> [INSTRUCCIONES DE TRABAJO]:
1. En el texto sobre el claustro, resume de forma más breve el párrafo que comienza con "El convento en el Antiguo Régimen" y conserva sus datos principales.
2. Reproduce sin cambios el fragmento del texto sobre el claustro que va entre "El claustro: protorepública" y "relativa independencia económica.", ambos incluidos.
3. Prosigue el texto sobre el claustro a partir de su última oración.

> [DOCUMENTO]:
========================================

Defensora de su biblioteca personal y de las discusiones eruditas, abre el paso a las mujeres en la tinta y el papel y en conjunto con las mujeres impresoras, sientan el camino de la Ilustración y de la importancia del pensamiento de la mujer del virreinato: para nuestra historia, para el pensamiento universal y para enriquecer la cultura de las letras.

El claustro: protorepública de mujeres

El convento en el Antiguo Régimen representó, para muchas mujeres, el único camino hacia el conocimiento, la autonomía y la dignidad intelectual. En una sociedad estructurada bajo principios patriarcales, donde la posición de la mujer era, en la mayoría de los casos, secundaria, los monasterios se erigieron como espacios paradójicos de encierro y libertad. Mientras las mujeres del estado llano estaban sujetas al trabajo bajo la tutela masculina y las de la nobleza quedaban confinadas a los deberes domésticos, el convento ofrecía una posibilidad singular: el desarrollo del intelecto y, en algunos casos, una relativa independencia económica.

El recelo hacia la capacidad y el juicio de la mujer era una constante histórica, reflejada incluso en la etimología. La palabra latina fe-minus, usada medievalmente para referirse a la mujer, significa literalmente "la que tiene una fe menor". Esta sospecha se infiltraba en todos los ámbitos de la vida social, incluido el religioso. Teresa de Jesús, consciente de esta hostilidad, cuestionaba enérgicamente la injusticia de su tiempo:

¿No basta, Señor, que nos tiene el mundo acorraladas [...] que no hagamos cosa que valga nada por Vos en público, ni osemos hablar algunas verdades que lloramos en secreto, sino que no nos habíais de oír petición tan justa? No lo creo yo, Señor, de vuestra bondad y justicia, que sois juez justo y no como los jueces del mundo, que —como son hijos de Adán y, en fin, todos varones— no hay virtud de mujer que no tengan por sospechosa.(Camino de perfección, cap. IV)

========================================

> [MATERIAL PROPORCIONADO]:

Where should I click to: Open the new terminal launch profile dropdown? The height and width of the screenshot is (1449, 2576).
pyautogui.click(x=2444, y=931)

========================================

> [CONJUNTO DE RESPUESTAS]:
1. En el Antiguo Régimen, el convento fue para muchas mujeres el único camino hacia el conocimiento, la autonomía y la dignidad intelectual. En una sociedad patriarcal que solía relegar a la mujer, los monasterios eran a la vez espacios de encierro y de libertad. Las mujeres del estado llano trabajaban bajo tutela masculina y las nobles quedaban confinadas a los deberes domésticos. Frente a eso, el convento permitía desarrollar el intelecto y, en algunos casos, alcanzar una relativa independencia económica.

2.
El claustro: protorepública de mujeres

El convento en el Antiguo Régimen representó, para muchas mujeres, el único camino hacia el conocimiento, la autonomía y la dignidad intelectual. En una sociedad estructurada bajo principios patriarcales, donde la posición de la mujer era, en la mayoría de los casos, secundaria, los monasterios se erigieron como espacios paradójicos de encierro y libertad. Mientras las mujeres del estado llano estaban sujetas al trabajo bajo la tutela masculina y las de la nobleza quedaban confinadas a los deberes domésticos, el convento ofrecía una posibilidad singular: el desarrollo del intelecto y, en algunos casos, una relativa independencia económica.

3.
El convento se presentaba, entonces, como una alternativa que, además de conferir estatus y prestigio social, aseguraba la protección de la vida misma en un mundo donde los embarazos y partos eran de alto riesgo. En su interior, las religiosas podían administrar su dote y, aunque no todas tenían acceso a este privilegio, aquellas que sí lo poseían lograban cierto margen de maniobra en un contexto donde la independencia femenina era impensable fuera de estos muros. Este espacio, a menudo concebido como un reducto de reclusión, se convirtió en un verdadero laboratorio intelectual, donde las mujeres escribieron, debatieron y crearon conocimiento en un entorno libre de las limitaciones impuestas por la vida matrimonial.

Sor Juana Inés de la Cruz condensa en su propia narrativa biográfica esta tensión entre la vocación religiosa y la búsqueda del saber. Su elección de la vida conventual no obedeció únicamente a una devoción espiritual, sino también a su deseo de evitar el matrimonio y dedicarse plenamente al estudio y la escritura:

Entréme religiosa, porque aunque conocía que tenía el estado cosas (de las accesorias hablo, no de las formales), muchas repugnantes a mi genio, con todo, para la total negación que tenía al matrimonio, era lo menos desproporcionado y lo más decente que podía elegir en materia de la seguridad que deseaba de mi salvación; a cuyo primer respeto (como al fin más importante) cedieron y sujetaron la cerviz todas las impertinencillas de mi genio, que eran de querer vivir sola; de no querer tener ocupación obligatoria que embarazase la libertad de mi estudio, ni rumor de comunidad que impidiese el sosegado silencio de mis libros.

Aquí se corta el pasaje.